===== DOCUMENT EXCERPT
Jay Snyder And Michal Lura Friedman's Twins Receive Breast Milk Donations From Mom Friends

Twins Who Lost Their Mother Get An Amazing Gift

Thirty women have come together with a single goal: providing breast milk to a set of twins whose mother died in childbirth last November.

The Wall Street Journal is reporting that after the death of Michal Lura Friedman -- a 44-year-old musician who had tried to get pregnant for seven years and then died hours after having a C-section -- a network of moms started donating on a regular enough basis that twins Reverie and Jackson, have been able to drink 80 percent breast milk.

Jay Snyder, the twins' father, told the Journal that his wife felt strongly about breastfeeding. And, because the benefits of nursing are consistently extolled by pediatricians -- just this week, the Academy of Pediatrics reinforced its policy that breastfeeding should be considered as a public health matter as opposed to a lifestyle choice – it was especially moving when a friend offered to coordinate donations for the family.

Playwright Jessica Provenz, who took this on, told the Journal that she has one or two degrees of separation with any mother who contributes. The women all live in and around New York City, pump their milk, pack it in coolers and meet Snyder for drop-offs. Provenz asks them basic medical questions, inquiring about medications they may be taking, but admitted that she is relying on good faith that the donors are healthy.
==========
===== RECORDS PROVIDED
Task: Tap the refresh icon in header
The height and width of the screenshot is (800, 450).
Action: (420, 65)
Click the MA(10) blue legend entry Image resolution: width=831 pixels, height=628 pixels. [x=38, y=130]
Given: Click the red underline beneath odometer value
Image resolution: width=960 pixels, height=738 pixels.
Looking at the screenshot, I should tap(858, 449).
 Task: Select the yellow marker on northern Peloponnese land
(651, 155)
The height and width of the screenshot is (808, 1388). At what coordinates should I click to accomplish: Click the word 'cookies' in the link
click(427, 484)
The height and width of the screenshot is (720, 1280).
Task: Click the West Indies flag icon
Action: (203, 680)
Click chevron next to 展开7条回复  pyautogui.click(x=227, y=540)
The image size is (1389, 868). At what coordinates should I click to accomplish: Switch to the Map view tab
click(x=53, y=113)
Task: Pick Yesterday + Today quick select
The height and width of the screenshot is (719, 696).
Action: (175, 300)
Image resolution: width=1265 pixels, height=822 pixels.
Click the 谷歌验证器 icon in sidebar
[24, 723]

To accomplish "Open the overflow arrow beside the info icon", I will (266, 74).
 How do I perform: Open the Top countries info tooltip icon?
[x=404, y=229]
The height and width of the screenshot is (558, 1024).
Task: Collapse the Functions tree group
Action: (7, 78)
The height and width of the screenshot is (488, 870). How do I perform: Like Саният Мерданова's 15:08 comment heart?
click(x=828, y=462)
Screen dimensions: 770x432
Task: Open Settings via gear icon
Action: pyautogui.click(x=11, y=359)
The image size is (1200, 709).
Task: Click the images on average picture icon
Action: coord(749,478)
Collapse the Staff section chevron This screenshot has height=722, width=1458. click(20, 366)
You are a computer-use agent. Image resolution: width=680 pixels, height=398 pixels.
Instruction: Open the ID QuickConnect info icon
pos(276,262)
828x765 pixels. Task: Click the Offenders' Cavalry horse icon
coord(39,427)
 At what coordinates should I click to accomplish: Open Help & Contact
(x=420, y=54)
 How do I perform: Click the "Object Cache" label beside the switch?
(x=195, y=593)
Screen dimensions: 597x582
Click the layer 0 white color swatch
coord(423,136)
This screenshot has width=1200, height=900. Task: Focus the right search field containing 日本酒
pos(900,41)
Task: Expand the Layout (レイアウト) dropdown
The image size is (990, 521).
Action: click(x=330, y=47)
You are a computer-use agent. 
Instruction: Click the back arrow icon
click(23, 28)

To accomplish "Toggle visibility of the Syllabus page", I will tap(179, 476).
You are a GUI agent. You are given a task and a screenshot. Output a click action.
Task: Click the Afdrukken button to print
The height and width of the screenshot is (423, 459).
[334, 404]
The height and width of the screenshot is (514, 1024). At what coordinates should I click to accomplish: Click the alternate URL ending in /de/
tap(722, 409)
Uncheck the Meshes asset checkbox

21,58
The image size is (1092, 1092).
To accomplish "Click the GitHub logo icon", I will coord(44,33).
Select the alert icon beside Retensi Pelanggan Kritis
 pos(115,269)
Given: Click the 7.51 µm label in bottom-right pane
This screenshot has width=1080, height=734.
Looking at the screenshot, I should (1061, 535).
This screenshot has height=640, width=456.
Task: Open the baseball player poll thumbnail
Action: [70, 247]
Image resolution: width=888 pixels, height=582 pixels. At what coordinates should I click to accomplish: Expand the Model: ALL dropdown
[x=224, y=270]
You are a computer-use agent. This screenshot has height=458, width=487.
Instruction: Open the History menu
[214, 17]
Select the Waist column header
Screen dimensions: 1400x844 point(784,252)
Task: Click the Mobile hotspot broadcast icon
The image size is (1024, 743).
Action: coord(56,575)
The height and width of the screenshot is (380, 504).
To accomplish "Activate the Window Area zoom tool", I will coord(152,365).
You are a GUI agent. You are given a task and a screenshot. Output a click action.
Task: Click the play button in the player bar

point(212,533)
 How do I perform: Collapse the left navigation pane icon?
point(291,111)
==========
▸ TASK REQUIREMENTS:
(A) In the article about the twins, who offered to coordinate breast milk donations for the family?
(B) From the twins article, retype the passage that begins at the words "Jay Snyder And" and stops after "percent breast milk.".

▸ SOLUTIONS:
(A) Playwright Jessica Provenz, a friend of the family.

(B)
Jay Snyder And Michal Lura Friedman's Twins Receive Breast Milk Donations From Mom Friends

Twins Who Lost Their Mother Get An Amazing Gift

Thirty women have come together with a single goal: providing breast milk to a set of twins whose mother died in childbirth last November.

The Wall Street Journal is reporting that after the death of Michal Lura Friedman -- a 44-year-old musician who had tried to get pregnant for seven years and then died hours after having a C-section -- a network of moms started donating on a regular enough basis that twins Reverie and Jackson, have been able to drink 80 percent breast milk.